Render every line below as a Markdown table with the columns "Row" and "Line," skipping blank lines and leaving out the pictures.

Task input start

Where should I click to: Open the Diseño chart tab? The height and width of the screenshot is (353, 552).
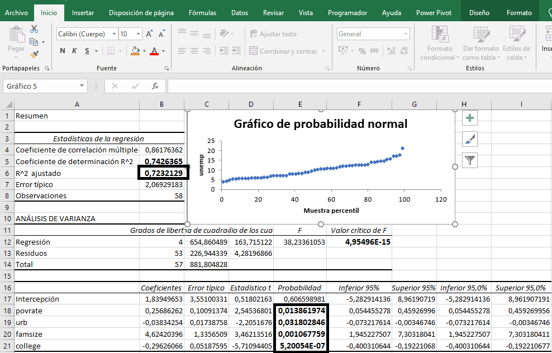coord(479,12)
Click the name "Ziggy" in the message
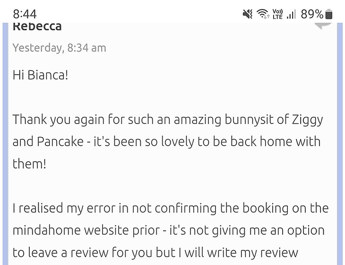Screen dimensions: 345x265 click(x=307, y=119)
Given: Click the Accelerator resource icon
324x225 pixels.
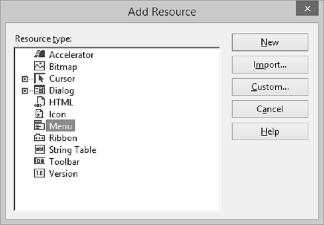Looking at the screenshot, I should pyautogui.click(x=39, y=55).
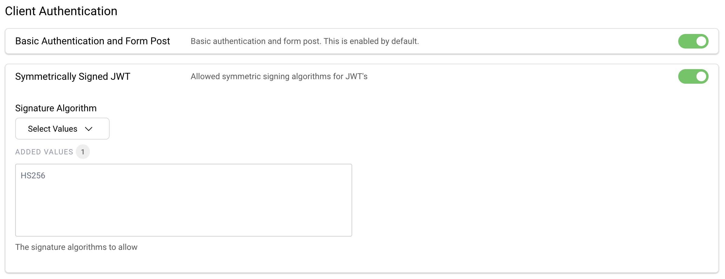Click the chevron on Select Values
The height and width of the screenshot is (279, 725).
tap(88, 129)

Task input end

Expected output>
| Row | Line |
|---|---|
| 1 | Where should I click to: Open the Diseño chart tab? The height and width of the screenshot is (353, 552). |
| 2 | coord(479,12) |
| 3 | Click the name "Ziggy" in the message |
| 4 | Screen dimensions: 345x265 click(x=307, y=119) |
| 5 | Given: Click the Accelerator resource icon |
| 6 | 324x225 pixels. |
| 7 | Looking at the screenshot, I should pyautogui.click(x=39, y=55). |
| 8 | Click the chevron on Select Values |
| 9 | The height and width of the screenshot is (279, 725). |
| 10 | tap(88, 129) |